Bienvenue aux lectrices et lecteurs de Sel et menthe séchée
Par Christian le lundi 12 mars 2012, 21:00 - Sel et menthe séchée - Lien permanent
À paraître ce 22 février : Sel et menthe séchée de Mariana Iacoblev-Barbu, « côté jardin » n°1.
Chers lecteurs de Sel et menthe séchée de Mariana Iacoblev-Barbu, les commentaires, ci-dessous, vous sont ouverts. N'hésitez pas à vous exprimer ; ou gardez le silence si vous le préférez.
°°°
Le livre est beau. C'est un plaisir de l'ouvrir et de lire ce texte imprimé sur un beau papier avec des caractères élégants.
J'ai pris beaucoup de plaisir à lire ton enfance en Roumanie, enfance qui
par certains côtés, ressemble à notre enfance bretonne.
Il y a aussi bien des similitudes quant à nos mères.
Les recettes, j'essaierai un jour celle d'un gâteau et la soupe à la
salade.
En tous les cas, c'est formidable. Bravo
Morwena R.
J'ai lu Sel et menthe séchée et j'ai pu me laisser prendre par le charme, l'envoûtement des choses passées qui, grâce à toi, sont si présentes. A bientôt pour en parler et si tu veux bien une dédicace.
Olivier Barrault
Le dernier paragraphe m'émeut beaucoup car c'est ce que j'aurais pu écrire de ma maman, si j'avais eu le don d'exprimer aussi bien que vous ce que je ressens.
Armelle
(extraits de courriers reçus par Mariana Iacoblev)
°°°

Commentaires
Un enchantement ! Quelle fraîcheur ! Je salive de gourmandise, mais aussi pour les recettes de Mariana Iacoblev-Barbu. J'achète ! :-)

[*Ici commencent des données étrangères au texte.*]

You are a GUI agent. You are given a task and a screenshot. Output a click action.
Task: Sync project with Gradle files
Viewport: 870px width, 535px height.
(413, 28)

Très subtile aussi, l'idée du titre et son secret. Qui ne lira, ne saura... Il est à parier que ceux qui liront ce bol de douces vérités imprégnées de gravité, se souviendront...
(C'est amusant, émouvant, remuant en-dedans. Une cousine germaine a bien connu une Joséphine, roumaine, elle aussi, dans une autre vie. Sculpteur sans papiers. Logeait dans une cave. Mais à Bruxelles, déjà au siècle dernier, les coudes devaient se serrer.)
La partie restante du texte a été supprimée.